3. Form key partnerships
Partnership opportunities are vital to expanding to other markets and audiences. You’re able to tap into a network that would be nearly difficult to leverage otherwise, and in doing so, align your brand with trusted, credible brands.
“As you move from a Series A to Series B company, you need to grow fast and scale. In Zignal’s case, quickly expanding our footprint across large enterprise customers required channel partnerships with strategic agencies that deliver PR and other communications services,” Brasche explained. “Through these win-win partnerships, the agency can deliver a value-added service to its clients while Zignal gains a new book of business without the extensive time and cost of a typical direct sales engagement.”
“Other partnerships are essential to quickly market and connect with our core buyers. We’ve leveraged media partnerships to create compelling marketing programs that engage our buyer persona. For example, working with PRWeek, we’ve executed many successful webcasts, events, and campaigns that have generated solid leads for Zignal — while delivering compelling thought leadership to their readers.”
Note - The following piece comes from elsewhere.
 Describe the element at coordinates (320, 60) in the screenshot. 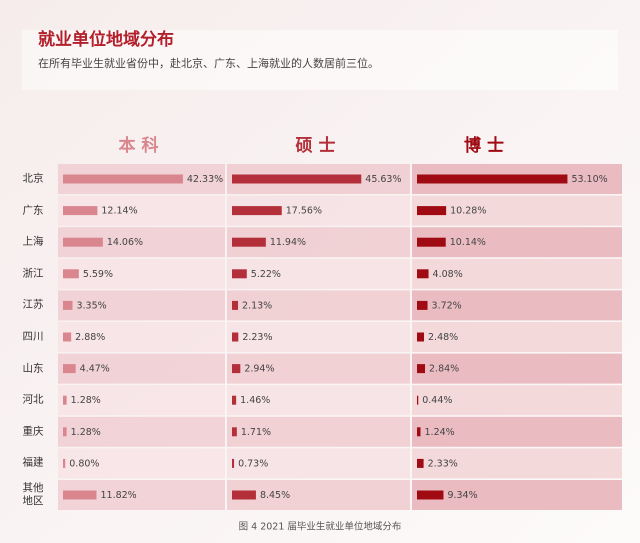

I see `header-panel` at that location.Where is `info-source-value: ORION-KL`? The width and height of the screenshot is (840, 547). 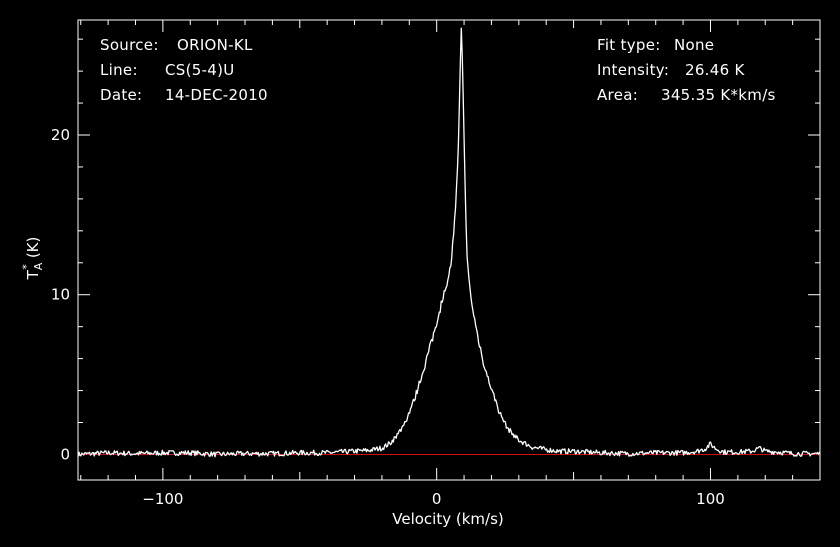 info-source-value: ORION-KL is located at coordinates (215, 45).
4. Expand your advertising efforts
Up to this point, Series A startups’ advertising efforts were mainly used to test brand messaging and find product-market fit. With new capital to invest for user acquisition, expanding your advertising efforts can truly impact the bottom line. It’s important to be strategic in the channels that you pour your marketing spend into and measure every single campaign. This way you can fully maximize your budget and understand the cost per lead or install.
“Every software startup is competing for awareness and mindshare in a noisy marketplace. I’ve seen many early-stage Series A companies waste their money on digital programs without really knowing their buyer persona or setting up an effective account development team to nurture leads,” Brasche said.
“To build Zignal’s pipeline post-Series A, we leveraged Precision Ads through LinkedIn by targeting specific groups or personas. We conducted a lot of A/B tests through paid search to determine which content aligned with core business problems facing our primary audience. Here again, we leveraged our partnership with PRWeek to reach this audience through paid advertising.”
Gearing up for Series B
In the post-Series A stage, you may be tempted to jump on other marketing tactics, so it’s important to stay the course and focus on your website, content strategy, key partnerships, and advertising strategy. If you invest your time and budget into these four foundational marketing tactics, you’ll be well on your way to Series B funding.